** Work instructions **
What is the number of lines in these records with "agent" in them? Answer with that number only.

━━━ Records for this exercise ━━━

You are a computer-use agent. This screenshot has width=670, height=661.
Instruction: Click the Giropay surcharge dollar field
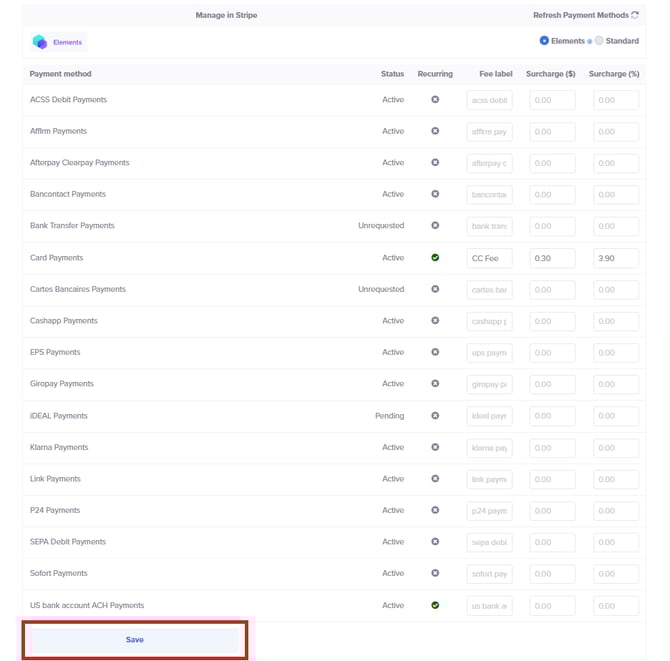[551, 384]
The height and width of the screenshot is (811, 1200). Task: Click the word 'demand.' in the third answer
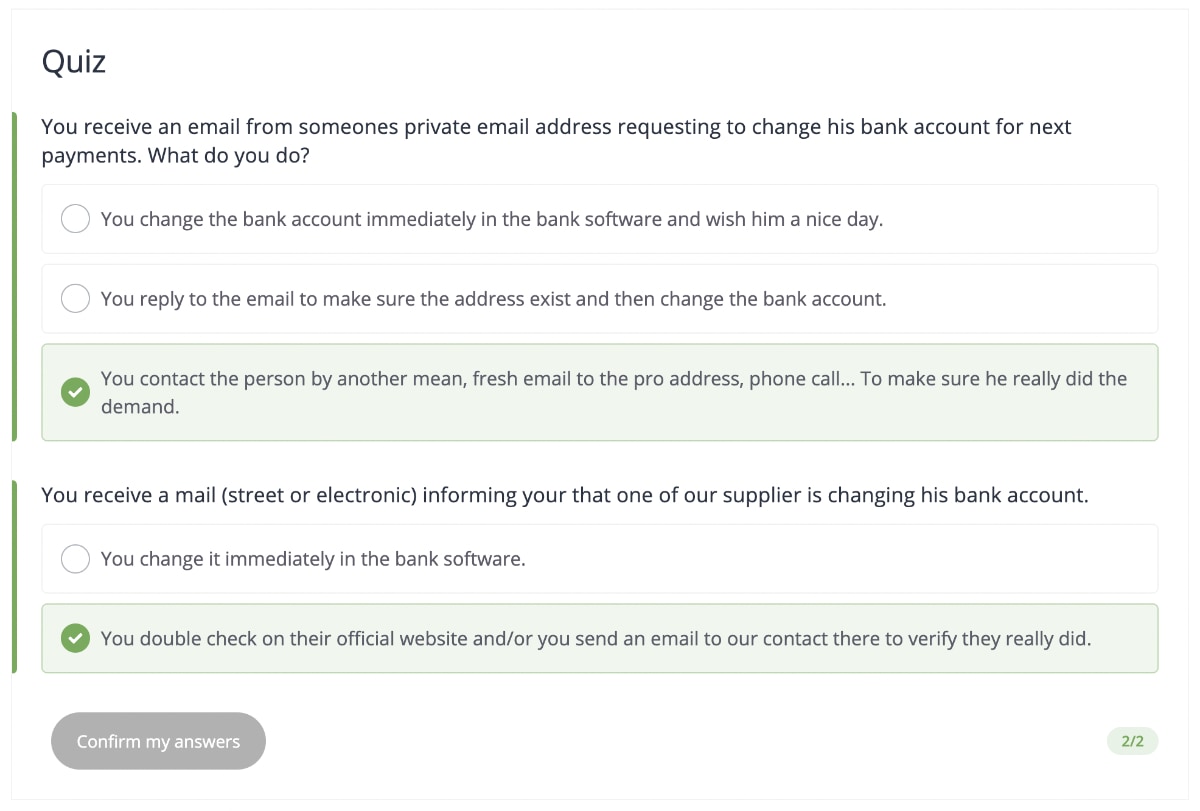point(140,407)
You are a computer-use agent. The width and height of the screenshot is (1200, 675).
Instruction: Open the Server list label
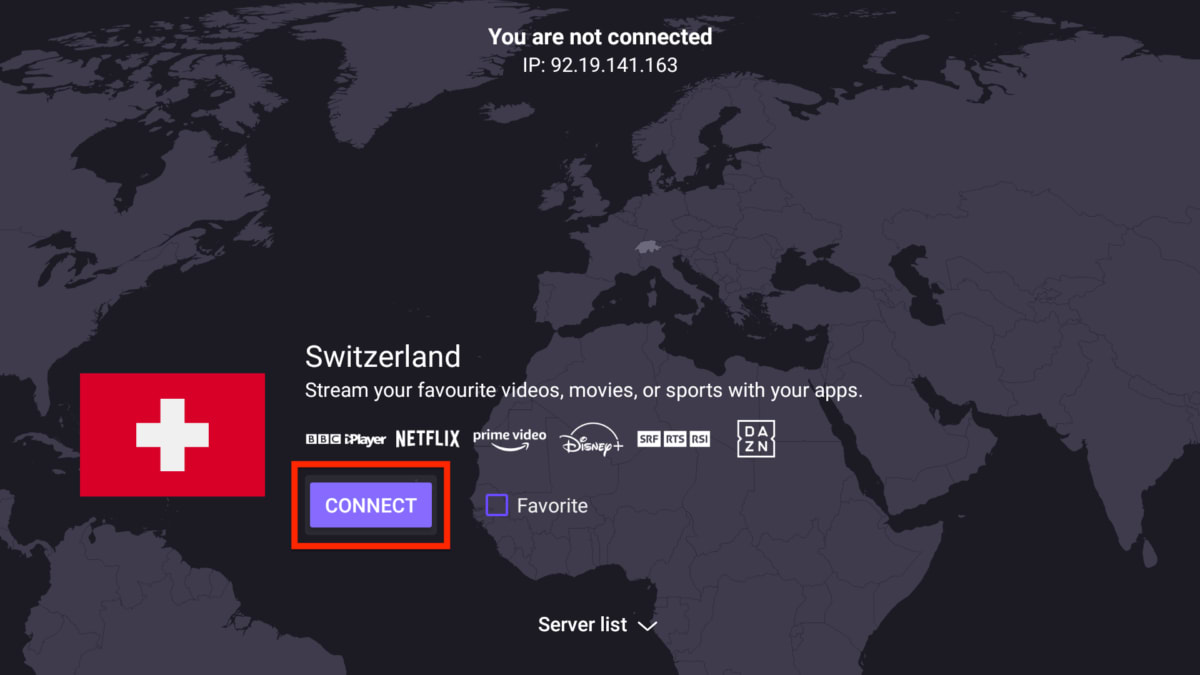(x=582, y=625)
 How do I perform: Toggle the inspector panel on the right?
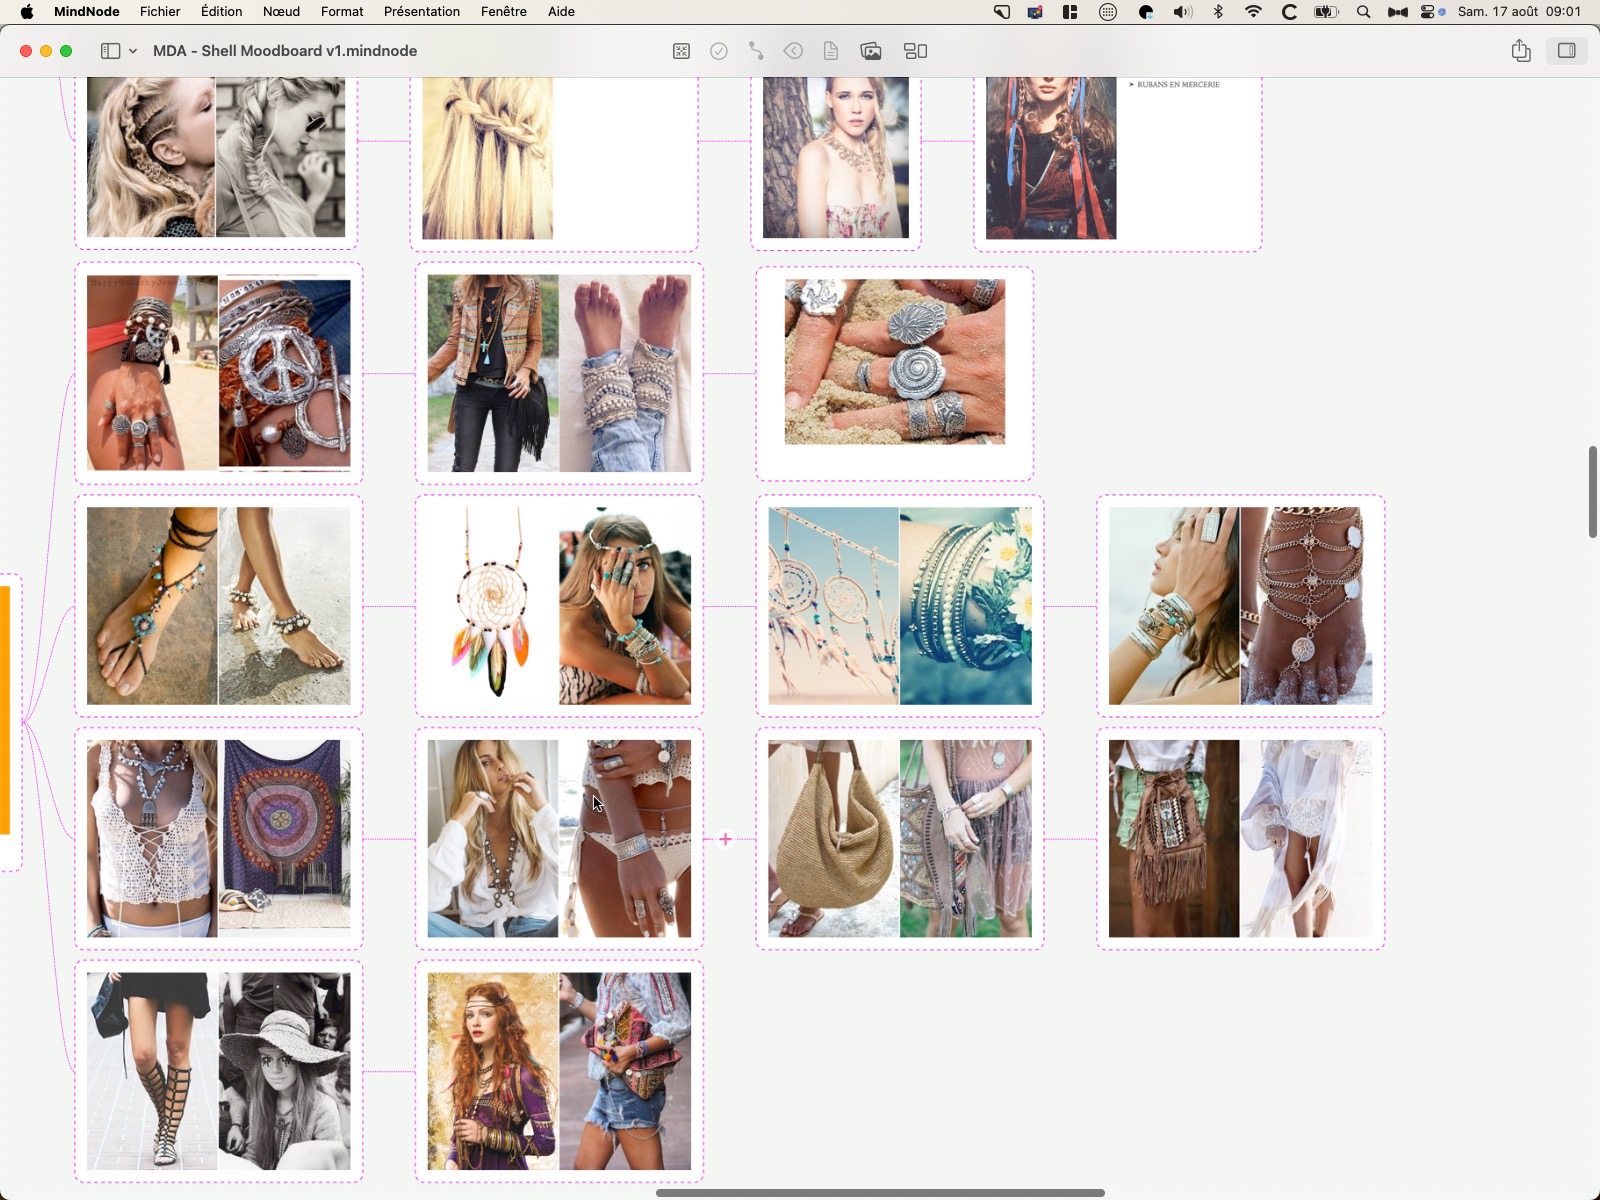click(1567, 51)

━━━
━━━ Records for this exercise ━━━

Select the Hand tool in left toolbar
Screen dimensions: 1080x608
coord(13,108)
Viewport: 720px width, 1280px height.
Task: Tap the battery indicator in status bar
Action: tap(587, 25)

━━━
━━━ Records for this exercise ━━━

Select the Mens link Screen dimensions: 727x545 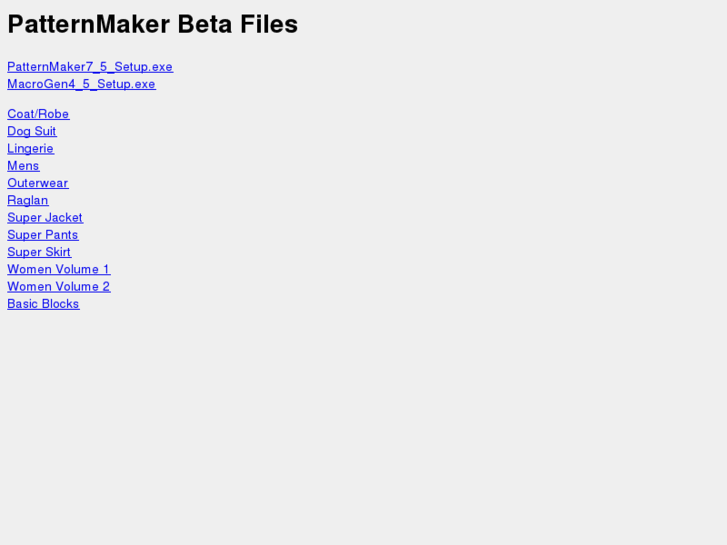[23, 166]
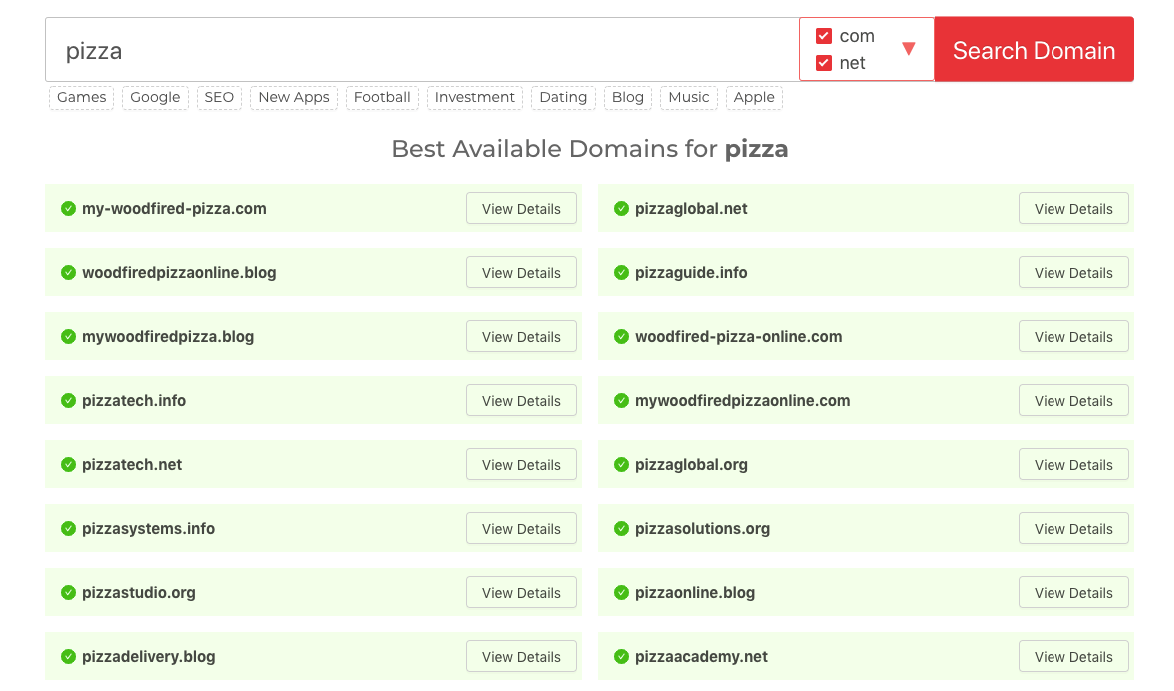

━━━

** Answer for this exercise **
2